■ **REQUIREMENT**
Copy the listing lines from the one containing "Remove search criteria with minus button" down to the one containing "(x=49, y=589)", renaming "toolbar" to "tool strip" and keeping everything else the same.

/---

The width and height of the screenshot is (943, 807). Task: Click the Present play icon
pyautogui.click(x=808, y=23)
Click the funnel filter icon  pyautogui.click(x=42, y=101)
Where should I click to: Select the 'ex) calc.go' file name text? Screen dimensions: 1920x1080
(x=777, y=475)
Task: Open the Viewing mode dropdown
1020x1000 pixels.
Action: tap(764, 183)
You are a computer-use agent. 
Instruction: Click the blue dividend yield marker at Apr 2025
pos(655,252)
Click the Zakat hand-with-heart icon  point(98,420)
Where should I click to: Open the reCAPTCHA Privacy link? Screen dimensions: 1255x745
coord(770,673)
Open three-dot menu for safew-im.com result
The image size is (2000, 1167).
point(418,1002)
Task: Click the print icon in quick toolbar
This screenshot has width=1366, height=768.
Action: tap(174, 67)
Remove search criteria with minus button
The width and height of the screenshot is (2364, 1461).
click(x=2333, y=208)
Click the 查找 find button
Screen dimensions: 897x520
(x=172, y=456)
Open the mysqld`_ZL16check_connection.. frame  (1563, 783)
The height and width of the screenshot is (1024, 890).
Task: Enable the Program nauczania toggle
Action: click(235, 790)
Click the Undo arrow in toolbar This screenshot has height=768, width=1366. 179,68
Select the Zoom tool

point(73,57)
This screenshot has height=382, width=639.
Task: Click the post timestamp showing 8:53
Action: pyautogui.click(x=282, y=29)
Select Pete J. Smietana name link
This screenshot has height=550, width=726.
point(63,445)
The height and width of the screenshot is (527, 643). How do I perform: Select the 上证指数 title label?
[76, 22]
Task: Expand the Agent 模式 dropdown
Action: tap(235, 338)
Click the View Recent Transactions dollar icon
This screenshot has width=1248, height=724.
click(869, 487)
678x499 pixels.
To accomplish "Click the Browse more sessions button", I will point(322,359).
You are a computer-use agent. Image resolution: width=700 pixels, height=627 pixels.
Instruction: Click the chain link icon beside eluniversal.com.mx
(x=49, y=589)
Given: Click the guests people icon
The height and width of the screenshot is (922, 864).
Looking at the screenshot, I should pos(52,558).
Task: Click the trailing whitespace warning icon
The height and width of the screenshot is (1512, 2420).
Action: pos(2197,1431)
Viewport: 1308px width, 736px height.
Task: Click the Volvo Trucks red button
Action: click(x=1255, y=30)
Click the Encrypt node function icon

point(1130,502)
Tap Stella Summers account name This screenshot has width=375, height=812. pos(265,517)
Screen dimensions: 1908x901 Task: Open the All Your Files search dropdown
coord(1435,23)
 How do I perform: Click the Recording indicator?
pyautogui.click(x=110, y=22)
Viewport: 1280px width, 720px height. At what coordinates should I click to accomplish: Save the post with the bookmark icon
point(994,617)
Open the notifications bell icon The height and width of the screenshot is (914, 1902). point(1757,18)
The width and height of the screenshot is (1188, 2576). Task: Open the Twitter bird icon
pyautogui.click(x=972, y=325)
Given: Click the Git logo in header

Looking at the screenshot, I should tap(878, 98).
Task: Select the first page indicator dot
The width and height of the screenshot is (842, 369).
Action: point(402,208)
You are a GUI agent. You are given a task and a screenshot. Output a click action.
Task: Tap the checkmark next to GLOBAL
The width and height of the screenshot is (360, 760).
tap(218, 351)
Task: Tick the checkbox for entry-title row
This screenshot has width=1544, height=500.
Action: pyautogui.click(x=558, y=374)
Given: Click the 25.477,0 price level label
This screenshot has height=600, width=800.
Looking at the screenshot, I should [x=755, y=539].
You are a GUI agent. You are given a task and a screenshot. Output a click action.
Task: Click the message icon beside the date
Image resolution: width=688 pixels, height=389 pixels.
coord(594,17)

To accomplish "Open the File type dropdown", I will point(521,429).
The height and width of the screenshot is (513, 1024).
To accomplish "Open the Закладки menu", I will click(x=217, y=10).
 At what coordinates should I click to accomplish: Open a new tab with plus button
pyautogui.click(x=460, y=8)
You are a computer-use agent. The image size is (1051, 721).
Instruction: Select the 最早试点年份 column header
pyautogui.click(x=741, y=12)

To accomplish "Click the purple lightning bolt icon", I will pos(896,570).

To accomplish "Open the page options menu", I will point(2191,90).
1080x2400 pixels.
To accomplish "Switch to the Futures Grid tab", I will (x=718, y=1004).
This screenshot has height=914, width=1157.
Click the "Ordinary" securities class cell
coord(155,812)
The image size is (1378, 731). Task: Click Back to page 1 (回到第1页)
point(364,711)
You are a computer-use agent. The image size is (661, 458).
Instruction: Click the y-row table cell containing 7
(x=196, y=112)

\---

■ **FULL RESPONSE**
Remove search criteria with minus button
The width and height of the screenshot is (2364, 1461).
click(x=2333, y=208)
Click the 查找 find button
Screen dimensions: 897x520
(x=172, y=456)
Open the mysqld`_ZL16check_connection.. frame  (1563, 783)
The height and width of the screenshot is (1024, 890).
Task: Enable the Program nauczania toggle
Action: click(235, 790)
Click the Undo arrow in tool strip This screenshot has height=768, width=1366. 179,68
Select the Zoom tool

point(73,57)
This screenshot has height=382, width=639.
Task: Click the post timestamp showing 8:53
Action: pyautogui.click(x=282, y=29)
Select Pete J. Smietana name link
This screenshot has height=550, width=726.
point(63,445)
The height and width of the screenshot is (527, 643). How do I perform: Select the 上证指数 title label?
[76, 22]
Task: Expand the Agent 模式 dropdown
Action: tap(235, 338)
Click the View Recent Transactions dollar icon
This screenshot has width=1248, height=724.
click(869, 487)
678x499 pixels.
To accomplish "Click the Browse more sessions button", I will point(322,359).
You are a computer-use agent. Image resolution: width=700 pixels, height=627 pixels.
Instruction: Click the chain link icon beside eluniversal.com.mx
(x=49, y=589)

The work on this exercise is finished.